Has anyone been able to get the add-on to work? I'm striking out here. I configured the add-on exactly per the documentation. This is what I'm getting for every input I configure.
I can browse to https://ct.googleapis.com/logs/argon2018/ct/v1/get-sth if that means anyhting.
Did you get it working eventually?
Not sure what to make of it. It works for me, even tried on a fresh splunk instance with fresh install from splunkbase.
Yes I did Jorrit, however, I'm still seeing these warnings, even though I am ingesting logs.
2019-02-26 13:49:16,171 WARNING pid=46817 tid=MainThread file=base_modinput.py:log_warning:300 | get_tree_size(): yeti2021.ct.digicert.com/log/ exception HTTPSConnectionPool(host='yeti2021.ct.digicert.com', port=443): Max retries exceeded with url: /log/ct/v1/get-sth (Caused by ConnectTimeoutError(<requests.packages.urllib3.connection.VerifiedHTTPSConnection object at 0x7fc276813990>, 'Connection to yeti2021.ct.digicert.com timed out. (connect timeout=10)'))
2019-02-26 13:48:56,095 WARNING pid=46791 tid=MainThread file=base_modinput.py:log_warning:300 | get_tree_size(): nessie2021.ct.digicert.com/log/ exception HTTPSConnectionPool(host='nessie2021.ct.digicert.com', port=443): Max retries exceeded with url: /log/ct/v1/get-sth (Caused by ConnectTimeoutError(<requests.packages.urllib3.connection.VerifiedHTTPSConnection object at 0x7f5770224990>, 'Connection to nessie2021.ct.digicert.com timed out. (connect timeout=10)'))
2019-02-26 13:48:06,217 WARNING pid=46572 tid=MainThread file=base_modinput.py:log_warning:300 | get_tree_size(): ct.googleapis.com/logs/argon2021/ exception HTTPSConnectionPool(host='ct.googleapis.com', port=443): Max retries exceeded with url: /logs/argon2021/ct/v1/get-sth (Caused by NewConnectionError('<requests.packages.urllib3.connection.VerifiedHTTPSConnection object at 0x7f0b3aacab50>: Failed to establish a new connection: [Errno 101] Network is unreachable',))

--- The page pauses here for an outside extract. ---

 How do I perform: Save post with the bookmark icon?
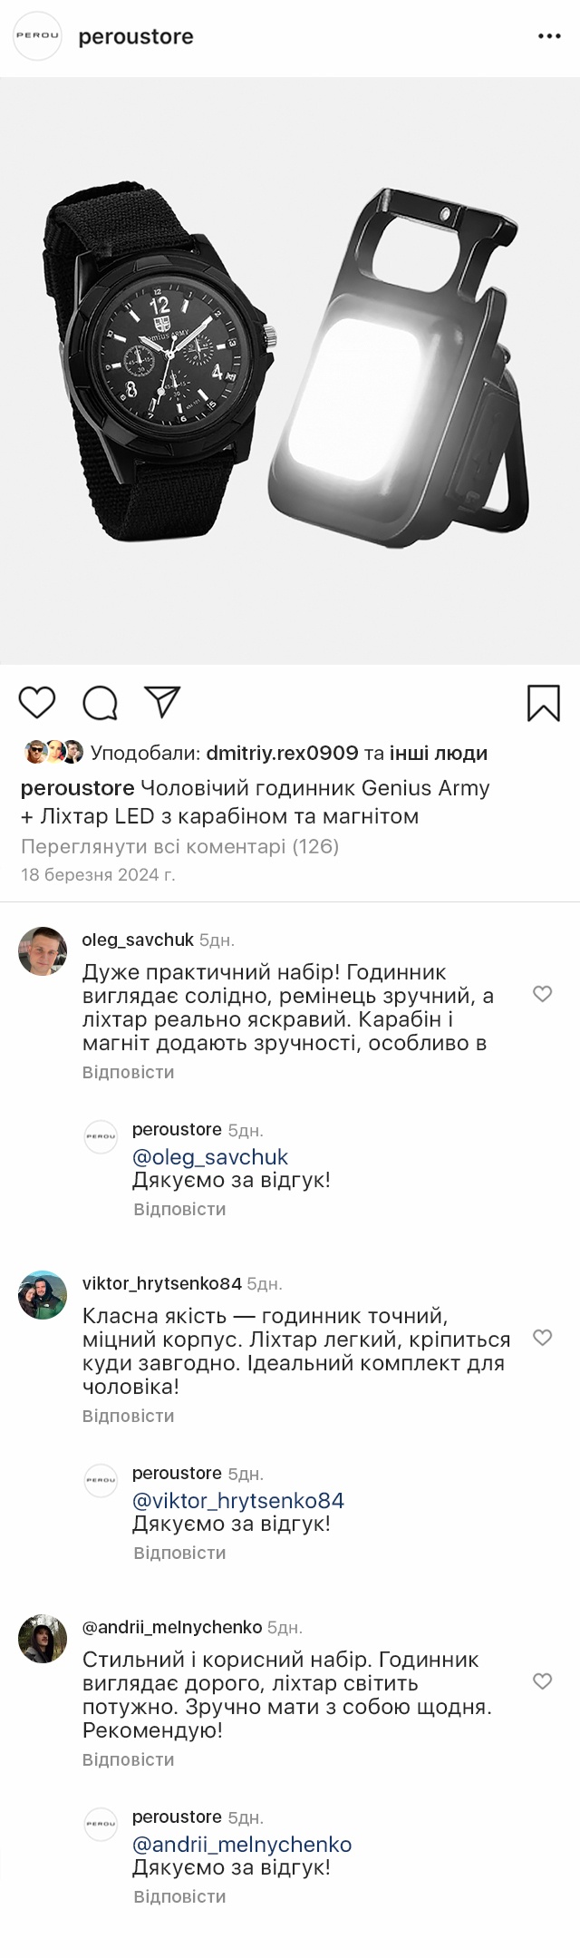pos(544,703)
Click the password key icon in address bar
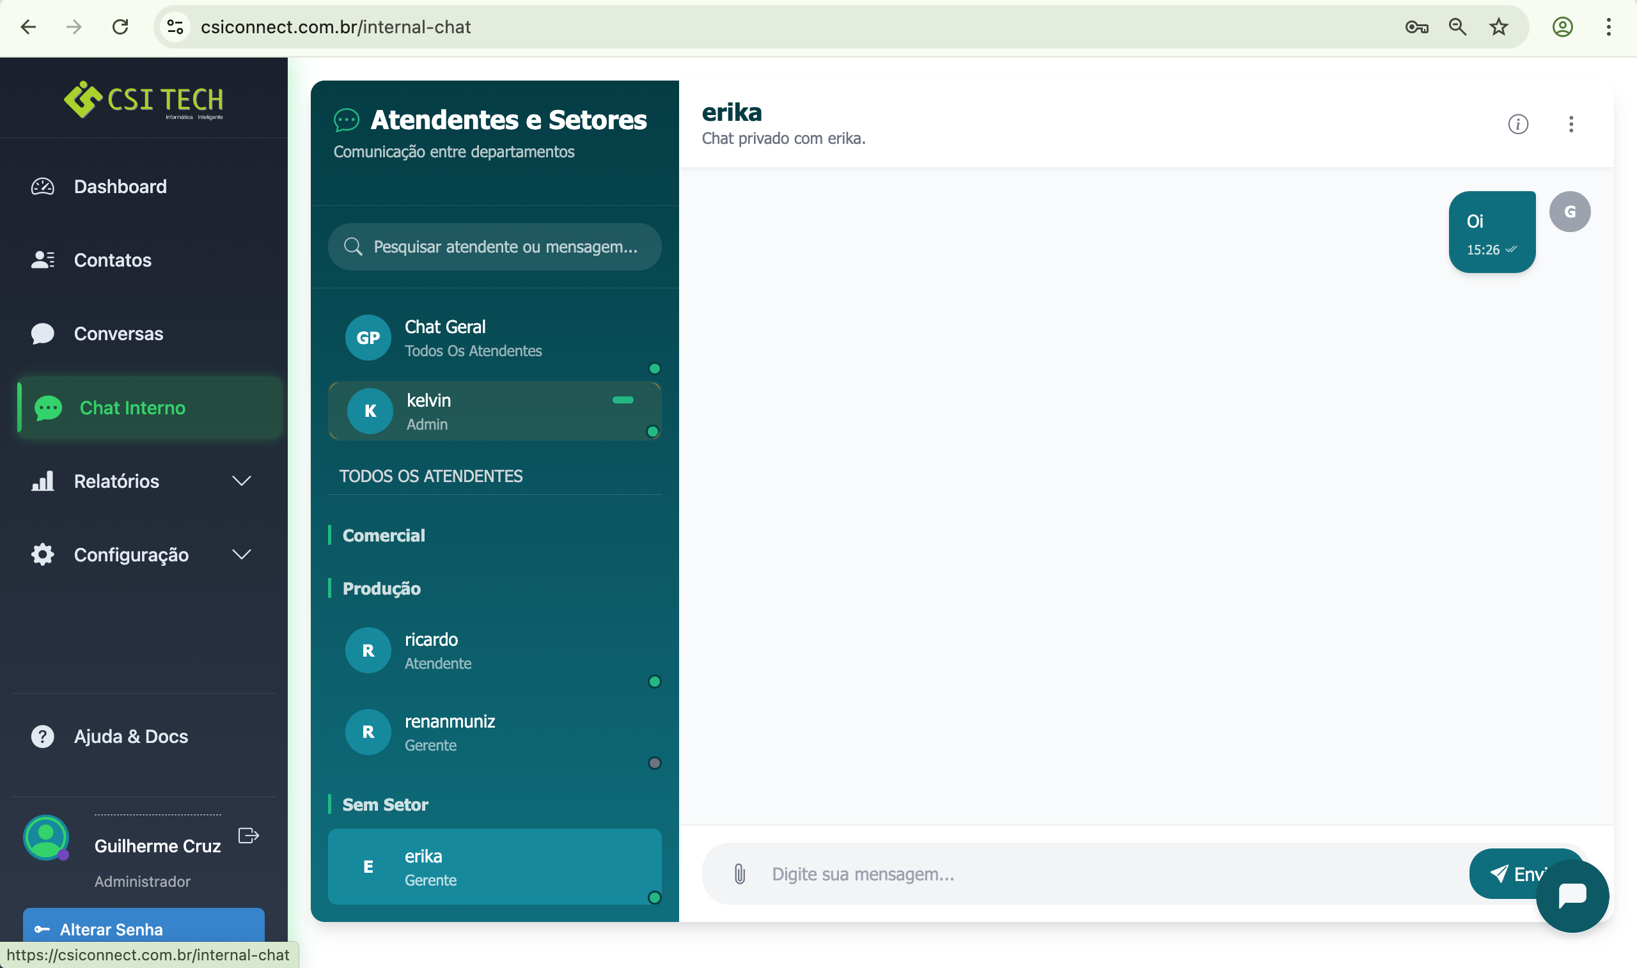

@dgillette3 @jorritf Did you ever figure out what this error was? I have been able to pull logs from argon(2018,2019, 2020, 2021) But when I try to add digicert logs or google_pilot logs I get the same errors.
Max retries exceeded with url: //ct.googleapis.com/pilot/ct/v1/get-sth (Caused by NewConnectionError('<requests.packages.urllib3.connection.VerifiedHTTPSConnection object at 0x7f29337d4990>: Failed to establish a new connection: [Errno -2] Name or service not known',))
Not really sure what to make of it? Any ideas?
Looks like I had the wrong log URL. I got the new URLs from https://www.gstatic.com/ct/log_list/all_logs_list.json . It looks like it's pulling logs now.
@mcarthurnick I'm getting logs but I'm also getting warnings. I've double checked everything. Not really a high priority for me so I set it aside. I've been meaning to test it at home.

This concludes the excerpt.